# FreeBSD 9.1 CD would not boot - BIOS RAID changed to ACHI



## Deleted member 3645 (Jan 8, 2013)

The Acer Aspire AM3470G-UW70P comes with Windows 7 and the BIOS disk option set to RAID 

A new hard drive was added for FreeBSD to use.

When booting the FreeBSD 9.1 CDROM, the system would loop over and over trying to read the CD.

About 3 lines of message would appear during each iteration:

Booting from CD-ROM...
645MB medium detected
CD Loader 1.2

And then it would reboot over and over and over and over...

This did not happen when booting an OpenBSD 5.2 CDROM nor with a Slackware 14.0 CDROM.

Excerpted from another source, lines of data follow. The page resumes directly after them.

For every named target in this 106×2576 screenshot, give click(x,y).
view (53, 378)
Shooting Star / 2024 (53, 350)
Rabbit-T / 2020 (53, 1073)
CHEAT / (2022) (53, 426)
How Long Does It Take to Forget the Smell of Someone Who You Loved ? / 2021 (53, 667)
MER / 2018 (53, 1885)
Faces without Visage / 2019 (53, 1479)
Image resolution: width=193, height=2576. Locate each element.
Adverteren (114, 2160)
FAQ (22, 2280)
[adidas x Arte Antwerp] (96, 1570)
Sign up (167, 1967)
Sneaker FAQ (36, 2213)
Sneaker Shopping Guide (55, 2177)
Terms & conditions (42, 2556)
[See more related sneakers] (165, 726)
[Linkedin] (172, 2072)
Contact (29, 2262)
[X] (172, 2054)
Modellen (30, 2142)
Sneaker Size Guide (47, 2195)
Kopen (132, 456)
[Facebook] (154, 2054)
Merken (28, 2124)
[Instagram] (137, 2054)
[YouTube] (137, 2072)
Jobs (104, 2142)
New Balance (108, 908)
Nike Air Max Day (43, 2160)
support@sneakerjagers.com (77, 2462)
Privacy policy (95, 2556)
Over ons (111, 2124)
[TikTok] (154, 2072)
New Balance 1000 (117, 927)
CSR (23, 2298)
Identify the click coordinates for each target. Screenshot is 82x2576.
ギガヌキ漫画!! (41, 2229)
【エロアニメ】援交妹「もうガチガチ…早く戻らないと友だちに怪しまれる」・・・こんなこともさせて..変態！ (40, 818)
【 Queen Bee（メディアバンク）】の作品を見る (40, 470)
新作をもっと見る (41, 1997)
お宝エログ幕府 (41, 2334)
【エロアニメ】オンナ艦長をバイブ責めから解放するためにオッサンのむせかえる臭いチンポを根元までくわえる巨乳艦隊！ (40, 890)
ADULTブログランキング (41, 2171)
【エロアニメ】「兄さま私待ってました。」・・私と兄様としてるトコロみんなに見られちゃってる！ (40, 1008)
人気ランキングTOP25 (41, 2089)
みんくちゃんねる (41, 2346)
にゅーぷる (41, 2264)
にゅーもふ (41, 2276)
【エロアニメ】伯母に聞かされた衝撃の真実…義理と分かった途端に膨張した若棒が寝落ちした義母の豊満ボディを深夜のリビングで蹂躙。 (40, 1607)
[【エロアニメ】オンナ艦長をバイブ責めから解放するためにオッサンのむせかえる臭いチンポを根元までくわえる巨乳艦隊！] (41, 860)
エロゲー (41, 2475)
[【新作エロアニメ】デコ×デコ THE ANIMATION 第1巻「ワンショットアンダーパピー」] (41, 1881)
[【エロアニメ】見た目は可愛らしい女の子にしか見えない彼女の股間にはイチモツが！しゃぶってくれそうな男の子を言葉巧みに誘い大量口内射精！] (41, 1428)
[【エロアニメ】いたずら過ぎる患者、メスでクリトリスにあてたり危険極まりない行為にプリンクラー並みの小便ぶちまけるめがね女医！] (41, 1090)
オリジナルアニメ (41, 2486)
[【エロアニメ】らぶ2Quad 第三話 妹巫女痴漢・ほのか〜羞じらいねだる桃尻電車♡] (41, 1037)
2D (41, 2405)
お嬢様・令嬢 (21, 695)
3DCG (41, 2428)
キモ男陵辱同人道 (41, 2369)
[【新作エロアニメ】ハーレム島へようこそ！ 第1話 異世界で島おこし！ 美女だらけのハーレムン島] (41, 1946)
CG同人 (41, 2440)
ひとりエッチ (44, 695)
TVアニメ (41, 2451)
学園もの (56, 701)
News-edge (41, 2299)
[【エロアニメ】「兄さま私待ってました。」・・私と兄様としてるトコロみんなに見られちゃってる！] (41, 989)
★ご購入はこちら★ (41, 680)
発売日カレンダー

To fix it, the *BIOS disk option was changed from: RAID to: ACHI*

But before doing this I changed the Windows 7 registry....


----------



## SirDice (Jan 9, 2013)

comet--berkeley said:
			
		

> To fix it, the *BIOS disk option was changed from: RAID to: ACHI*
> 
> But before doing this I changed the Windows 7 registry....


Smart man. If you didn't Windows 7 won't boot anymore. In case somebody else has this problem, here's the Microsoft KB article: http://support.microsoft.com/kb/922976


----------